Sean Granger, General Manager of Granny Mouse Country House & Spa recently took time to read up on some awesome works of outdoor topiaries across Europe, which do really create a striking effect in a garden as well as create interest for those passing by.

Interestingly, the origins were in 44BC during the Roman era. Gnaeus Domitius Calvinus (who was known to be Julius Caesar’s side kick), is credited for introducing the very first topiary to Roman gardens, where he had elaborate figures of animals, and so much more at his Tuscan villa. Miniature landscapes (topos) were also created within Roman houses and villas for the first time, forming an art called topiarius.

In the 1500s, topiary was definitely found on properties of the wealthy folk and typical shapes were balls, cubs, cones and pyramids. Creating the sculptural forms were stone and lead which assisted with the creation of the shapes.

By the 17th Century, it became fashionable to create more complex designs in Holland and soon set roots in England. In 1690, French gardener M. Beaumont created the topiary garden, Levens Hall, and is now in the Guinness Book of Records as being the oldest topiary garden in the world.

18th Century saw a decline in topiary because of some satiric article on “Verdant Sculpture” published by Alexander Pope in The Guardian in 1713. Making it suddenly unfashionable, they were all but cleared from upper class English gardens which then went back to being more wild and natural looking. The smaller scale style of topiary did survive on in and around cottage gardens primarily in ball and cone shapes.

Fortunately, there were a few gardening writers and topiary enthusiasts who managed to bring it back into favour and fashion and thank goodness for that.

Further good news was the ingenious idea of creating portable pieces, taking the art form into the 20th century. Frames, now assisted in being a permanent trimming guide, can be stuffed with moss and planted wherever you want, and is a living growing sculpture and beautiful to look at.

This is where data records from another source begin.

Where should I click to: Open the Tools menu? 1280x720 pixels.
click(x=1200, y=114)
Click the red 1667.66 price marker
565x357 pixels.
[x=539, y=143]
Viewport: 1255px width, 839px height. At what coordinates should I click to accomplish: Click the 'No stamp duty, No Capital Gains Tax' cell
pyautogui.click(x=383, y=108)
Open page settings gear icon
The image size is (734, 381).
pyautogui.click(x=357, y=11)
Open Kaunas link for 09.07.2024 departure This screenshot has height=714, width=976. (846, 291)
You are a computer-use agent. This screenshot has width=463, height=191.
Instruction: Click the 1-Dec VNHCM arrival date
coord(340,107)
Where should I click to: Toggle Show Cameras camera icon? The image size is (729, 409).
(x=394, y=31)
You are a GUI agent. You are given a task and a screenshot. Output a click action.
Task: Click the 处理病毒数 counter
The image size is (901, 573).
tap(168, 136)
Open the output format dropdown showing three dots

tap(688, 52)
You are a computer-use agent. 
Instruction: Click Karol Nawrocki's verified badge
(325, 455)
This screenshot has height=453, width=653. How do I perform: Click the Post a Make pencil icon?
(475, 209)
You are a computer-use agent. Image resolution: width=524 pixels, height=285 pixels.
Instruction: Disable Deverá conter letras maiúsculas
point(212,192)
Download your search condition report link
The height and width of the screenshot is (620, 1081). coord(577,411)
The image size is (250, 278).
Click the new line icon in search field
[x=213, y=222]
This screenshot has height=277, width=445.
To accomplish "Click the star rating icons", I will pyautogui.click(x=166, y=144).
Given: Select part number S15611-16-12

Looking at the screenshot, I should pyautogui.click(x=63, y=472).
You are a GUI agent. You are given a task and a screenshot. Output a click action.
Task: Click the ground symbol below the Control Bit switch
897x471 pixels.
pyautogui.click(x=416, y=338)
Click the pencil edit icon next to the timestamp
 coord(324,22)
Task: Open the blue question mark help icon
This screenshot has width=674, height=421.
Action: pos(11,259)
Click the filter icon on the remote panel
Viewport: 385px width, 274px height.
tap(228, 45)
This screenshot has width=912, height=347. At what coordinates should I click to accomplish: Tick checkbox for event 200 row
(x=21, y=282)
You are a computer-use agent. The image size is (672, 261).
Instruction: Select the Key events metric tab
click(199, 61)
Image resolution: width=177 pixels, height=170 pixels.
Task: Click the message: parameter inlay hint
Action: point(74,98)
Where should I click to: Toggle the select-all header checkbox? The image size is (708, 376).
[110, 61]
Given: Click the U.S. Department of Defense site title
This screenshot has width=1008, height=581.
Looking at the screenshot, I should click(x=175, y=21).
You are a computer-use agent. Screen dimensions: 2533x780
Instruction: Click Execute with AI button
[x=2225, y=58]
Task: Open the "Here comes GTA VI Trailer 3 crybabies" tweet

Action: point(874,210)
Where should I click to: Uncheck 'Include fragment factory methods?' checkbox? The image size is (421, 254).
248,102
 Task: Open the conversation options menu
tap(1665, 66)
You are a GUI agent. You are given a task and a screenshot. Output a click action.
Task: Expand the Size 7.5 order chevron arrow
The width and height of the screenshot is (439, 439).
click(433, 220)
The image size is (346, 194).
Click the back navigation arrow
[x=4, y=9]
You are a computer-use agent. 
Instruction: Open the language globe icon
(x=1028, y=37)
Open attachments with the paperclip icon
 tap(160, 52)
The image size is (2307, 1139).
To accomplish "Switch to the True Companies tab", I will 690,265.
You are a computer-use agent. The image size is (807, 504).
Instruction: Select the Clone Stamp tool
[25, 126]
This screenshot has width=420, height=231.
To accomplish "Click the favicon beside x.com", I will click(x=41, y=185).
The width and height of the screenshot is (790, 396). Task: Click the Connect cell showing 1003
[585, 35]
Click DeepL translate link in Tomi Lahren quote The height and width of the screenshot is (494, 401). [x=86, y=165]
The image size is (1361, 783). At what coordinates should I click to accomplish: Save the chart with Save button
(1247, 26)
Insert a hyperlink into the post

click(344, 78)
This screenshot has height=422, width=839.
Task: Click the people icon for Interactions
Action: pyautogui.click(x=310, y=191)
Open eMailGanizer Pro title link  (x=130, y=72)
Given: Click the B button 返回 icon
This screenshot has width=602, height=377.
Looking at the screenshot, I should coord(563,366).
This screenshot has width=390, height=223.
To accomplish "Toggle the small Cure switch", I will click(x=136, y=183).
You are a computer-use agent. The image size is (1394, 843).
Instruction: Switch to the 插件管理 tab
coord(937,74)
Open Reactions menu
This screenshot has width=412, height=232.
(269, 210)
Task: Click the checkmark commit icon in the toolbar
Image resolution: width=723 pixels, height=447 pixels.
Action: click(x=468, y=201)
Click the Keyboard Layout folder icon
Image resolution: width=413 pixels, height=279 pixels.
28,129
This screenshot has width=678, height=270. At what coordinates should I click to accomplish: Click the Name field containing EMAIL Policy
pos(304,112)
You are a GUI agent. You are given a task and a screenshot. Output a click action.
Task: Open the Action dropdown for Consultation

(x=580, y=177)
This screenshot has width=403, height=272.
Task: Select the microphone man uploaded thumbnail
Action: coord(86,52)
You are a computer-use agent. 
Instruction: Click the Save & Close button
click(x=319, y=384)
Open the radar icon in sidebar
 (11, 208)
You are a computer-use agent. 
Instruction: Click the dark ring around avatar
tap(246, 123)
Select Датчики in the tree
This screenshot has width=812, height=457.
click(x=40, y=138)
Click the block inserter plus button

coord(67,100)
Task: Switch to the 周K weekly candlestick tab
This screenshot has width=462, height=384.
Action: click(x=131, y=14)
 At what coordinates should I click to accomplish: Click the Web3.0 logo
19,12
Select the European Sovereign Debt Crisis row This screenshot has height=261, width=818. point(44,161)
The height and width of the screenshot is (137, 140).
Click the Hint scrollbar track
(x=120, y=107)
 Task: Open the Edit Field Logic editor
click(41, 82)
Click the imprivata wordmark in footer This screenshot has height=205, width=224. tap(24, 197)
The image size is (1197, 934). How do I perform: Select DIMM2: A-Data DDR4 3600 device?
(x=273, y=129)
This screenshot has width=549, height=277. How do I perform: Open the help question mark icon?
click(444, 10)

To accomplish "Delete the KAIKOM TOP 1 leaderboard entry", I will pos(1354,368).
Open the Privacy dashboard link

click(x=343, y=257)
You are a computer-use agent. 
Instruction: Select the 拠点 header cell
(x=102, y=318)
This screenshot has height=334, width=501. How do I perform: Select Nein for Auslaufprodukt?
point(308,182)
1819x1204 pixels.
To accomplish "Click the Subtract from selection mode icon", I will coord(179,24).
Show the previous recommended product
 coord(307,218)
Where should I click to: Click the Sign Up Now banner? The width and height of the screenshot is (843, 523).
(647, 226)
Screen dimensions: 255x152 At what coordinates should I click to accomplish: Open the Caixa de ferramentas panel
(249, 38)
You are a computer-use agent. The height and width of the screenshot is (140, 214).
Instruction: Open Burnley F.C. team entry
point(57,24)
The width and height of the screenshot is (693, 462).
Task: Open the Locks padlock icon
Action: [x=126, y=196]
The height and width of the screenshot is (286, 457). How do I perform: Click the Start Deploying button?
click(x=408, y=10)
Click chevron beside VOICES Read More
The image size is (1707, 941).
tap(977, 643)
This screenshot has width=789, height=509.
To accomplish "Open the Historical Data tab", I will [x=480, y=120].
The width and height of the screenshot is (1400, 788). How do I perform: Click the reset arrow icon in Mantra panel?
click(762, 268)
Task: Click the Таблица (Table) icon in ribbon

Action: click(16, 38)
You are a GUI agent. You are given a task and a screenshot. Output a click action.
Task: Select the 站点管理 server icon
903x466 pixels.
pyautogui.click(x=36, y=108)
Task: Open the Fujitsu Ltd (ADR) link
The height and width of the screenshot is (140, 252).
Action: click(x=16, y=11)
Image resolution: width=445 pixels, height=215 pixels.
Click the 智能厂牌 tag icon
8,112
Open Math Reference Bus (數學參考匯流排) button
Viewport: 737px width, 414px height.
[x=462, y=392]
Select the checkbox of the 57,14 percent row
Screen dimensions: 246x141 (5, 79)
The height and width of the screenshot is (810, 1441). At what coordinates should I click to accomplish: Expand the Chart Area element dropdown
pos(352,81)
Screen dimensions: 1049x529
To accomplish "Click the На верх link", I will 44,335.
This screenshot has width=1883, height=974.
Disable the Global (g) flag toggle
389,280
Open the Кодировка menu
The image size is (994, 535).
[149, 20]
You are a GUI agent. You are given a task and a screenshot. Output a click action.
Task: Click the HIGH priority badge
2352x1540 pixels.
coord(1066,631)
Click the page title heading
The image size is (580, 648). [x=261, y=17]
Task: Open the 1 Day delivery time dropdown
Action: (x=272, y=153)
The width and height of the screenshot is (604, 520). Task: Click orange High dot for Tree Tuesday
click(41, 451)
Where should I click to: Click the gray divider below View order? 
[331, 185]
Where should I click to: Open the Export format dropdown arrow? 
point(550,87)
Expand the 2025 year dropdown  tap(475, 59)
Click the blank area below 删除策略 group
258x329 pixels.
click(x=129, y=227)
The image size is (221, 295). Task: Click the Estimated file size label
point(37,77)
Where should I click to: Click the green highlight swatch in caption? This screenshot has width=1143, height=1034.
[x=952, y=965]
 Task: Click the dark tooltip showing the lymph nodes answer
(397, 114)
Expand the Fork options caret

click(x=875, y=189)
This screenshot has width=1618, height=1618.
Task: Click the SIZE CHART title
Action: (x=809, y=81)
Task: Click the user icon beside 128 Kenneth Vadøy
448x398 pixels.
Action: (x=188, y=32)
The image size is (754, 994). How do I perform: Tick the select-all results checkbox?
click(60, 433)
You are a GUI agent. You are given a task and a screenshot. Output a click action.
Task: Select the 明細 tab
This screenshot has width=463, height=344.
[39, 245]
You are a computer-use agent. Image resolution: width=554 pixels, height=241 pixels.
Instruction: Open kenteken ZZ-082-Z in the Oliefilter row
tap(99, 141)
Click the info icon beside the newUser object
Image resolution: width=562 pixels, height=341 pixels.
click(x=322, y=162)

There are some super impressive living sculpture forms throughout the world and here are some of the top five as quoted by garden destinations:

  1. Levens Hall, England – possibly the oldest with over 100 topiaries
  2. The Marqueyssac, France
  3. Drummond Castle Gardens, Scotland
  4. Green Animals Topiary Garden, Rhode Island
  5. Ladew Topiary Gardens, Maryland

So, pull out your shears, prepare your “green fingers” and start creating that front lawn masterpiece on your hedge to impress your neighbours or passersby and be the topiary envy of the block!